Stored items:

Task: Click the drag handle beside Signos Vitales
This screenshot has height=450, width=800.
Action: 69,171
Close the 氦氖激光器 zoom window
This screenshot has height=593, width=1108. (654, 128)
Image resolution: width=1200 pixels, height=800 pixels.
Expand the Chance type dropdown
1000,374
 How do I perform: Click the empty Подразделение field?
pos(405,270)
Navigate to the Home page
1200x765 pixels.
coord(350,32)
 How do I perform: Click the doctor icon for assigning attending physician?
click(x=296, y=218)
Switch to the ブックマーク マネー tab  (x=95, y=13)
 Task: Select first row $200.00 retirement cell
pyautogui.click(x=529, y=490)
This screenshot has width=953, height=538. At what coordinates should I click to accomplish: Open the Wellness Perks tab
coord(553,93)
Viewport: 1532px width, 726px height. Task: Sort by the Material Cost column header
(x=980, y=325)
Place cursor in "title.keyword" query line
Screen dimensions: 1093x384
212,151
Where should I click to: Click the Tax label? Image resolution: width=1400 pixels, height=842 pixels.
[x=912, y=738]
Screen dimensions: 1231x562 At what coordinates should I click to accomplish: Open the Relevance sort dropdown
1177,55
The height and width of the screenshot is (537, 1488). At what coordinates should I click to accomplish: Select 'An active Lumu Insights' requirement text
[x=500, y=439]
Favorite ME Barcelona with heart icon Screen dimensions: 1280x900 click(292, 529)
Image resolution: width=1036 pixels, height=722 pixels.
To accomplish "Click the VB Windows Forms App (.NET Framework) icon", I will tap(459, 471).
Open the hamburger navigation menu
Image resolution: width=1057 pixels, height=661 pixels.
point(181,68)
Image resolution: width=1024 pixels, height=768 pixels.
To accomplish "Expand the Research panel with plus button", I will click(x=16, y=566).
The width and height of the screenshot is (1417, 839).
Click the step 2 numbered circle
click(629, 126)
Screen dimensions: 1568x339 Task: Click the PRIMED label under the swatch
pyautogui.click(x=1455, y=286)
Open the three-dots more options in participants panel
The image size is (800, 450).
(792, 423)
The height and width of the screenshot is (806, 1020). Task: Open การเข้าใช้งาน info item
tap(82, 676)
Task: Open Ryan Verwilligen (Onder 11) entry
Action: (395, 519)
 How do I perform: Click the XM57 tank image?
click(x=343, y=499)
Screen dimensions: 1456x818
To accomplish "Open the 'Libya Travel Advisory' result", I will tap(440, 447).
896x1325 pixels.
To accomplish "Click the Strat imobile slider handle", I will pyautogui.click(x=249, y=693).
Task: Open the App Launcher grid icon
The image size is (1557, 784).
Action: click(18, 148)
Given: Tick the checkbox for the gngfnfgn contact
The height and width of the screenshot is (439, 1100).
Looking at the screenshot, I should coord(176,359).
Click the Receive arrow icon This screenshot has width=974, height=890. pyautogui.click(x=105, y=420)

> _TASK TO CARRY OUT_
Count lines, not occurrences. State how many lines of the entries contain the word "handle", and add nothing.

> _SOLUTION FOR THIS TASK_
2